Sunday, April 27, 2008

contamination of a childhood

I grew up eating fruits and veggies that were grown outside my bedroom window. I ate meat from animals I had probably seen alive at some point, and probably on our own property. I now drive my SUV dutifully to the supermarket to pick out glossed over, processed, chemical and hormone contaminated foods to cook for my family.
I would love to know that what I feed my family was grown and tended with the same care as the food I was privileged with as a child. I would love to worry about worm-holes in apples or a daddy-longlegs in with my strawberries, or caterpillars in my broccoli. Instead I have to worry about the treatments given my produce to prevent that. I have to worry that the chicken I'm baking never once saw sunlight, or even ate a real worm yet somehow managed to grow to have a 1 lb. breast cutlett.

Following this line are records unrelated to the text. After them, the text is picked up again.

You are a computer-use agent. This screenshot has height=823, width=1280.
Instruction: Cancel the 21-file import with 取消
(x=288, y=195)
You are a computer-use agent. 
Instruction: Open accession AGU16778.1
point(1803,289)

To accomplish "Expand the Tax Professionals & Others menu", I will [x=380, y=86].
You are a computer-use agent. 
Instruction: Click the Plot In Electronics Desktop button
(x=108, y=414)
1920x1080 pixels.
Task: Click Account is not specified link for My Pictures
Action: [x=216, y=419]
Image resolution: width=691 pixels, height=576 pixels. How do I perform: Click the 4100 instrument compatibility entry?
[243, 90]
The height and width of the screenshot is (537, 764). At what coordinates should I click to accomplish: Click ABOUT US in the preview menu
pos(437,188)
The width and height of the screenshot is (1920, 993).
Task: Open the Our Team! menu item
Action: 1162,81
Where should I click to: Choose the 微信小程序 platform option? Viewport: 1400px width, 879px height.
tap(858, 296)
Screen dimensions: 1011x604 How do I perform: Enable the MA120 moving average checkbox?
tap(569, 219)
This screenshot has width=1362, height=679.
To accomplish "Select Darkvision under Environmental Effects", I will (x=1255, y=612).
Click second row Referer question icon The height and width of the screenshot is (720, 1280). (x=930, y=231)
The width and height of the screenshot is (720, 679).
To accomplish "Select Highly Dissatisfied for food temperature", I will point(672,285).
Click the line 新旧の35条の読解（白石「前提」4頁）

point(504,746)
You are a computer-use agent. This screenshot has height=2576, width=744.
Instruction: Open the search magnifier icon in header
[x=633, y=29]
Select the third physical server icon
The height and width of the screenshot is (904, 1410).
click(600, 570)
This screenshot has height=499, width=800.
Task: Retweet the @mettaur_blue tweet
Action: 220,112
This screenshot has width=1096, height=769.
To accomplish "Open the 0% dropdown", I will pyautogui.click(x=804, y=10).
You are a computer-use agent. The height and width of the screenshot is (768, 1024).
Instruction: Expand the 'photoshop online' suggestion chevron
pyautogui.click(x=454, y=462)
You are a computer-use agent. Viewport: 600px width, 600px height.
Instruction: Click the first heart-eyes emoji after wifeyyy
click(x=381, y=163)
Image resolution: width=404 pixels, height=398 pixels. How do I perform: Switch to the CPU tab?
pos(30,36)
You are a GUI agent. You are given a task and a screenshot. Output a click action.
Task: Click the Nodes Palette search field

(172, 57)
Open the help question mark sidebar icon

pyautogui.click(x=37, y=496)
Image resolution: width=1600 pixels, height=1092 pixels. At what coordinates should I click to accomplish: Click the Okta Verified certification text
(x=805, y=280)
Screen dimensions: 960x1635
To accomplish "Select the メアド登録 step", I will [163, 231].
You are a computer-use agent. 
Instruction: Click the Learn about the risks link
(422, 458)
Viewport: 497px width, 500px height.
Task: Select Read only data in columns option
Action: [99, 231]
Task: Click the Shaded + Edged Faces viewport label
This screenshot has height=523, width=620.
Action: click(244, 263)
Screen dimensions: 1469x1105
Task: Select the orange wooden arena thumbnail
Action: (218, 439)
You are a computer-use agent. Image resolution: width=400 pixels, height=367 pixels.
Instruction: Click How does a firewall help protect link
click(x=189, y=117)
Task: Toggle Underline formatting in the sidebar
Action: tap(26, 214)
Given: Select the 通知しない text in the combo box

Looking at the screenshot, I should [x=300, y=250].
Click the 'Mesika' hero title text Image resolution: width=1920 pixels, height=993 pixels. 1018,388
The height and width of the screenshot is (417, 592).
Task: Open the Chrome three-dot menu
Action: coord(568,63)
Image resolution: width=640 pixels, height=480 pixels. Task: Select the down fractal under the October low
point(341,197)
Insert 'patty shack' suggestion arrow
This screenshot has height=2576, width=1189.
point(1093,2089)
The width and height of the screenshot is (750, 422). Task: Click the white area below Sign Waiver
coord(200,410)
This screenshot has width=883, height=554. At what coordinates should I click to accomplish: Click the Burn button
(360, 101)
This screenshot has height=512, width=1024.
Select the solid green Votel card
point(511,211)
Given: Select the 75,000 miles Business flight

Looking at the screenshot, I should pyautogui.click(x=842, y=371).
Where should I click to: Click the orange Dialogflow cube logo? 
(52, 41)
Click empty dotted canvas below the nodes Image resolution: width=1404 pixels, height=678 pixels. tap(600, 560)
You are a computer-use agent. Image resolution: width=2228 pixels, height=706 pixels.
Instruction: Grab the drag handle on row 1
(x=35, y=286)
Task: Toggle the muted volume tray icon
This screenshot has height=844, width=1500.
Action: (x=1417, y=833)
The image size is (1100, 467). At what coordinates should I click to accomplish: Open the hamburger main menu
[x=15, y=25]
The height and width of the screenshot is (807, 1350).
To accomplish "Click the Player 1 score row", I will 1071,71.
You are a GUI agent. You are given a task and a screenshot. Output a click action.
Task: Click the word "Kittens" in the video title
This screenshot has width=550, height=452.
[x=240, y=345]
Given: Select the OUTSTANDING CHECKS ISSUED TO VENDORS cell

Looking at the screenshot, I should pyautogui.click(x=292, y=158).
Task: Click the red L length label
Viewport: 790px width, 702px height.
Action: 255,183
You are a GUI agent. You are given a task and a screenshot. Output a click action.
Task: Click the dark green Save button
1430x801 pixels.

I grew up in a house lit by a rural electric company and could go up to two weeks without electricity or tap water (we had an electric well). I managed to read (we couldn't get TV reception anyway), draw, bathe and cook without incandescent lighting and how to make water from a nearby creek safe to drink and cook with by boiling it atop our wood burning stove. Now I come home to a front porch light that is glowing bright, walk into my living room and am greeted by the artificial faces smiling from a large TV, cook dinner on an electric glass top stove, and nag my husband about leaving lights on.
I would love for my family to be forced to slow down and give attention to the activities that we take for granted in our daily lives; to have nothing better to do than light candles and play cards or tell stories and sing. Now I have to worry about what habits my two year old might pick up from watching cartoons or my husband's video games.


I grew up climbing small mountains, skinny dipping, fishing, building fires, catching frogs, and being outside. I am still bothered by noise from loud cars and discovered my allergies didn't exist until I moved to a more urban area and had to adjust to smog and "red air quality alerts." I still prefer the gentle swoosh of cross-country skis to the metallic buzz of an ATV. Outdoor exploration for our family now is limited to a fenced back yard with neighbors frowning from their back balcony, or requires driving at least an hour fighting the traffic of trucks towing boats or campers.
I would love for my son to know fish outside of a tank, to know that slime really exists beyond Nickelodeon and that birds chirping, bugs clicking and water rushing are the sounds that make up "quiet." I would love to have to bathe my son every night because he was playing in dirt and mud and pond water all day. Hell, I'd love to get to play in mud and pond water every day. Now I have to worry about what chemicals have seeped into my dandilion-strewn yard from my neighbor's perfectly manicured kentucky blue-grass. I have to look out for cigarette butts and broken beer bottles in the dirt where we dig and play. I have to explain to my son the dangers of an unfamiliar face, even if they are just offering a "Hello" as we pass.


But now, more than anything, I wonder how polluted and contaminated the magic of childhood has become.